The task: Which lines to output? The line containing "Image resolution: width=880" and every line after it in the data below, each copied exactly.
....................
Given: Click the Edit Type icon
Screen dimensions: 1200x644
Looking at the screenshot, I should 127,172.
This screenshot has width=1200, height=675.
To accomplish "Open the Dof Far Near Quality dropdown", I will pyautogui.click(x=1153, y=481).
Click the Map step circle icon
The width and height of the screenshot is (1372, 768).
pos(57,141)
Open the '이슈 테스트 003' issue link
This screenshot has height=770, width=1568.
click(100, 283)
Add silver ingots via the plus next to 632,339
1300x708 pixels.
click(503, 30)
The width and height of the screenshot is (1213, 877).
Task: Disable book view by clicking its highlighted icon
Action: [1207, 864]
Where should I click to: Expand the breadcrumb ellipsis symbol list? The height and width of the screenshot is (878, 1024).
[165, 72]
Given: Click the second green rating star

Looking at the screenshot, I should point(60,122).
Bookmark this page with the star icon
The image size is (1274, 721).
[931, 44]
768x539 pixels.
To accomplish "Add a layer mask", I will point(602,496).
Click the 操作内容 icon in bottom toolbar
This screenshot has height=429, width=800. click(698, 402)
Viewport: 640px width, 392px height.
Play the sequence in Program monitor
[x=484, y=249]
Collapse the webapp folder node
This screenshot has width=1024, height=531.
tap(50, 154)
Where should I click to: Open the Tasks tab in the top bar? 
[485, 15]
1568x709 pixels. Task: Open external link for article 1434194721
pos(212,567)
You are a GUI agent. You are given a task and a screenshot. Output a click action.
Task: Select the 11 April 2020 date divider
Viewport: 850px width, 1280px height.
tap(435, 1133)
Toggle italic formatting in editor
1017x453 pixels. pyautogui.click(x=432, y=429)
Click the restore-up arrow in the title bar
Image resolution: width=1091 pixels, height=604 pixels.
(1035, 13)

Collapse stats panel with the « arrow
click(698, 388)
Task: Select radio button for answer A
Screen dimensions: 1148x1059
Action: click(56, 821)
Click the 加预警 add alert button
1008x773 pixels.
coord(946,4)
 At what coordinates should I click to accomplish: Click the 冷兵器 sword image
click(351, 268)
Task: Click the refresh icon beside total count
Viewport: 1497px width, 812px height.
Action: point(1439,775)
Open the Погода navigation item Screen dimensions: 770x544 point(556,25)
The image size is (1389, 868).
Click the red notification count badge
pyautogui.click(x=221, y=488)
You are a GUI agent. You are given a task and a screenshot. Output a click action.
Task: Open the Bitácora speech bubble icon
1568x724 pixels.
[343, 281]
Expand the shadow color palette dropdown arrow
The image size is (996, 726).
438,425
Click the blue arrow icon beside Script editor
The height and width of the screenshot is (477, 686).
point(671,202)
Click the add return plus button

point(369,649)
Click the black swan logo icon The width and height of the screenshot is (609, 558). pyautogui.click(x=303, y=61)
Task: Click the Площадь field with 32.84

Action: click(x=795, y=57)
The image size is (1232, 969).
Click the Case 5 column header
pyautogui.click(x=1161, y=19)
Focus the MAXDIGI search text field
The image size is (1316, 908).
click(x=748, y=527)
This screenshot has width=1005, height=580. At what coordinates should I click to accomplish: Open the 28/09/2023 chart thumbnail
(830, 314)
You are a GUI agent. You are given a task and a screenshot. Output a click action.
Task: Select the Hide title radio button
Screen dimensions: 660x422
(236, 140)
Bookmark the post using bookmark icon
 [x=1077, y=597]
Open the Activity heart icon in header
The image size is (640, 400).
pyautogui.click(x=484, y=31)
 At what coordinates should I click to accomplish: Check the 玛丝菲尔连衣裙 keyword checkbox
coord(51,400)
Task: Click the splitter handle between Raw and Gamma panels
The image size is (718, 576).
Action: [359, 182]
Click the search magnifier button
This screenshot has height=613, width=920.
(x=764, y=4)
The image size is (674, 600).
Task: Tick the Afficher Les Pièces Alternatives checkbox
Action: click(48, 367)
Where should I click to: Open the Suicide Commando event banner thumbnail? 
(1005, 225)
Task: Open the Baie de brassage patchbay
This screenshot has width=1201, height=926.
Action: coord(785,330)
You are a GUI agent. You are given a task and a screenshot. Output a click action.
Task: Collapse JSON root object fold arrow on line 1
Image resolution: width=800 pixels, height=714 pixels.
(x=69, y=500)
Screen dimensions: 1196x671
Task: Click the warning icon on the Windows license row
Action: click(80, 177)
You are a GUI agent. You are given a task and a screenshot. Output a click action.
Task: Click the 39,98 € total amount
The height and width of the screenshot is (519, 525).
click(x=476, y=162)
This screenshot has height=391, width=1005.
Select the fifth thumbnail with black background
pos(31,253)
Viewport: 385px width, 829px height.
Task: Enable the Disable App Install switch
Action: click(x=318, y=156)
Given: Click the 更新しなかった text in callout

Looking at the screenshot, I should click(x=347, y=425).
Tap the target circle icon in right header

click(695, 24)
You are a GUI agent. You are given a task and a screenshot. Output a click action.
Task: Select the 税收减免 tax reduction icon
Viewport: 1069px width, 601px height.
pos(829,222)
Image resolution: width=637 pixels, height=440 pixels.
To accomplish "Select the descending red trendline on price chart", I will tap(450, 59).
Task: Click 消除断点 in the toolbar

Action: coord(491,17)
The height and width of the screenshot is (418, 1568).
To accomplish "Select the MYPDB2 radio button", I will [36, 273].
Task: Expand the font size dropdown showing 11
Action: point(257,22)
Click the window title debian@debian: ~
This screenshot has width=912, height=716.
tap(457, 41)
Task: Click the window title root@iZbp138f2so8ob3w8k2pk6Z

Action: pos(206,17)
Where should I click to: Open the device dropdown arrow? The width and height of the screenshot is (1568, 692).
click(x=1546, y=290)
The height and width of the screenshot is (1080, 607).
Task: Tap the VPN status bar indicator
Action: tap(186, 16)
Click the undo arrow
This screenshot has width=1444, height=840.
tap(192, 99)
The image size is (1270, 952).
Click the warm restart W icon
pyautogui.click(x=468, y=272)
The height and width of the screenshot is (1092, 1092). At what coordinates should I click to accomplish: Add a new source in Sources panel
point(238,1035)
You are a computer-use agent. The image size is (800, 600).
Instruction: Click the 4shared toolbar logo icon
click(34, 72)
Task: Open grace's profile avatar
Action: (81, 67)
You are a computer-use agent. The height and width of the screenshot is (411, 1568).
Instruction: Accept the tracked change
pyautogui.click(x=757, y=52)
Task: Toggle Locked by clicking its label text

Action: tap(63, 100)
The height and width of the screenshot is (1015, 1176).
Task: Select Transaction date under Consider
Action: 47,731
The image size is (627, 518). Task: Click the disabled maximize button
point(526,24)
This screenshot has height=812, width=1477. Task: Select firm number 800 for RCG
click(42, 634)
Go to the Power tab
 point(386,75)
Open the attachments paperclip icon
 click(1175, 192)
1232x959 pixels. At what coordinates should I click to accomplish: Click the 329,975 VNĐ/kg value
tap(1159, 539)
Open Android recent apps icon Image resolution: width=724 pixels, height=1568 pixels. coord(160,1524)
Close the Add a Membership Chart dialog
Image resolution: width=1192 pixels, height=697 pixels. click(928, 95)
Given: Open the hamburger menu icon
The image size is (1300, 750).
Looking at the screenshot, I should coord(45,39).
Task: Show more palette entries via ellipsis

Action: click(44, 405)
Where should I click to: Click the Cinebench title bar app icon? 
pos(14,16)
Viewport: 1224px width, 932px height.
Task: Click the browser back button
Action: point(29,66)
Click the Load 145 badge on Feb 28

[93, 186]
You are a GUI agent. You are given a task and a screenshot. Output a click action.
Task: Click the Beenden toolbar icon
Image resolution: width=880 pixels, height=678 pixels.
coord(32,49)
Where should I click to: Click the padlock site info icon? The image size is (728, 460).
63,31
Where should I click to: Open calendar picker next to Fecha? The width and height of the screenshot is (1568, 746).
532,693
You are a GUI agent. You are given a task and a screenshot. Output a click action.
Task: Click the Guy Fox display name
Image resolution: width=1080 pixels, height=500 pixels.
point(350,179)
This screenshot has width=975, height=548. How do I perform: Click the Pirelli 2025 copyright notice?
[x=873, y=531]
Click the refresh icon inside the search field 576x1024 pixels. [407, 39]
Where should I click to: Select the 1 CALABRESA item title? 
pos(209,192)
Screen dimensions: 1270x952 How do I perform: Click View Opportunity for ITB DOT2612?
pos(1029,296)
....................
Task answer:
Image resolution: width=880 pixels, height=678 pixels.
coord(32,49)
Where should I click to: Click the padlock site info icon? The image size is (728, 460).
63,31
Where should I click to: Open calendar picker next to Fecha? The width and height of the screenshot is (1568, 746).
532,693
You are a GUI agent. You are given a task and a screenshot. Output a click action.
Task: Click the Guy Fox display name
Image resolution: width=1080 pixels, height=500 pixels.
point(350,179)
This screenshot has width=975, height=548. How do I perform: Click the Pirelli 2025 copyright notice?
[x=873, y=531]
Click the refresh icon inside the search field 576x1024 pixels. [407, 39]
Where should I click to: Select the 1 CALABRESA item title? 
pos(209,192)
Screen dimensions: 1270x952 How do I perform: Click View Opportunity for ITB DOT2612?
pos(1029,296)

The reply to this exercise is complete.